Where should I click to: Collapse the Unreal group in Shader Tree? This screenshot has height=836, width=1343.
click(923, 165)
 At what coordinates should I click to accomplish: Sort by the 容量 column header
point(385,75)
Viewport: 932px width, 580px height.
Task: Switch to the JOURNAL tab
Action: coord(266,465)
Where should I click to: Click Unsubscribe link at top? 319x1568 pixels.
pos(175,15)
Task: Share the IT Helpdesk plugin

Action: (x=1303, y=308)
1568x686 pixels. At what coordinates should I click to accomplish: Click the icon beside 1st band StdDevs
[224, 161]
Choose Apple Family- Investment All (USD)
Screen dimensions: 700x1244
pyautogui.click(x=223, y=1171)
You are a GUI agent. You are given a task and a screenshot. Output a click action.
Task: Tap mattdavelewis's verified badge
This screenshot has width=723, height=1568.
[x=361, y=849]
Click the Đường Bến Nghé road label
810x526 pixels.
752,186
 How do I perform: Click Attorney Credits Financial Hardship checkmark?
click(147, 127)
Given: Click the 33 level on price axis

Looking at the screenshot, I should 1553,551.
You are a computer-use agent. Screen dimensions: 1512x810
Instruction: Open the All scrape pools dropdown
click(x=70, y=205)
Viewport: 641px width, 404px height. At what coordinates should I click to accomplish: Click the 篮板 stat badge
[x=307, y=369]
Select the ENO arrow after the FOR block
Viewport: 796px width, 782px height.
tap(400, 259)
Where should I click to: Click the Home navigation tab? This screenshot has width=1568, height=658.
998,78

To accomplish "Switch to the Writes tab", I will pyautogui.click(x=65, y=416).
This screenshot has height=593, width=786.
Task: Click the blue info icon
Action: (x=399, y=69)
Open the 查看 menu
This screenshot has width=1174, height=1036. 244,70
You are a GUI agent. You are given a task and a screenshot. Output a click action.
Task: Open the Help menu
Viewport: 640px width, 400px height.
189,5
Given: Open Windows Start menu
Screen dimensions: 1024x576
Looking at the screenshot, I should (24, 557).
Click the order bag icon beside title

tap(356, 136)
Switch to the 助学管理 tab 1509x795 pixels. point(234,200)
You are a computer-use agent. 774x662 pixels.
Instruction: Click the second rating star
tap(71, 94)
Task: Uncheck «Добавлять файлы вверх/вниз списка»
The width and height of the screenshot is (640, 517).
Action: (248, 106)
◆ ◆ ◆ ◆
Brief |
Please print out every entry again, exactly as it reads.

Result |
Where should I click to: Collapse the Unreal group in Shader Tree? This screenshot has height=836, width=1343.
click(923, 165)
 At what coordinates should I click to accomplish: Sort by the 容量 column header
point(385,75)
Viewport: 932px width, 580px height.
Task: Switch to the JOURNAL tab
Action: coord(266,465)
Where should I click to: Click Unsubscribe link at top? 319x1568 pixels.
pos(175,15)
Task: Share the IT Helpdesk plugin

Action: (x=1303, y=308)
1568x686 pixels. At what coordinates should I click to accomplish: Click the icon beside 1st band StdDevs
[224, 161]
Choose Apple Family- Investment All (USD)
Screen dimensions: 700x1244
pyautogui.click(x=223, y=1171)
You are a GUI agent. You are given a task and a screenshot. Output a click action.
Task: Tap mattdavelewis's verified badge
This screenshot has width=723, height=1568.
[x=361, y=849]
Click the Đường Bến Nghé road label
810x526 pixels.
752,186
 How do I perform: Click Attorney Credits Financial Hardship checkmark?
click(147, 127)
Given: Click the 33 level on price axis

Looking at the screenshot, I should 1553,551.
You are a computer-use agent. Screen dimensions: 1512x810
Instruction: Open the All scrape pools dropdown
click(x=70, y=205)
Viewport: 641px width, 404px height. At what coordinates should I click to accomplish: Click the 篮板 stat badge
[x=307, y=369]
Select the ENO arrow after the FOR block
Viewport: 796px width, 782px height.
tap(400, 259)
Where should I click to: Click the Home navigation tab? This screenshot has width=1568, height=658.
998,78

To accomplish "Switch to the Writes tab", I will pyautogui.click(x=65, y=416).
This screenshot has height=593, width=786.
Task: Click the blue info icon
Action: (x=399, y=69)
Open the 查看 menu
This screenshot has width=1174, height=1036. 244,70
You are a GUI agent. You are given a task and a screenshot. Output a click action.
Task: Open the Help menu
Viewport: 640px width, 400px height.
189,5
Given: Open Windows Start menu
Screen dimensions: 1024x576
Looking at the screenshot, I should (24, 557).
Click the order bag icon beside title

tap(356, 136)
Switch to the 助学管理 tab 1509x795 pixels. point(234,200)
You are a computer-use agent. 774x662 pixels.
Instruction: Click the second rating star
tap(71, 94)
Task: Uncheck «Добавлять файлы вверх/вниз списка»
The width and height of the screenshot is (640, 517).
Action: (248, 106)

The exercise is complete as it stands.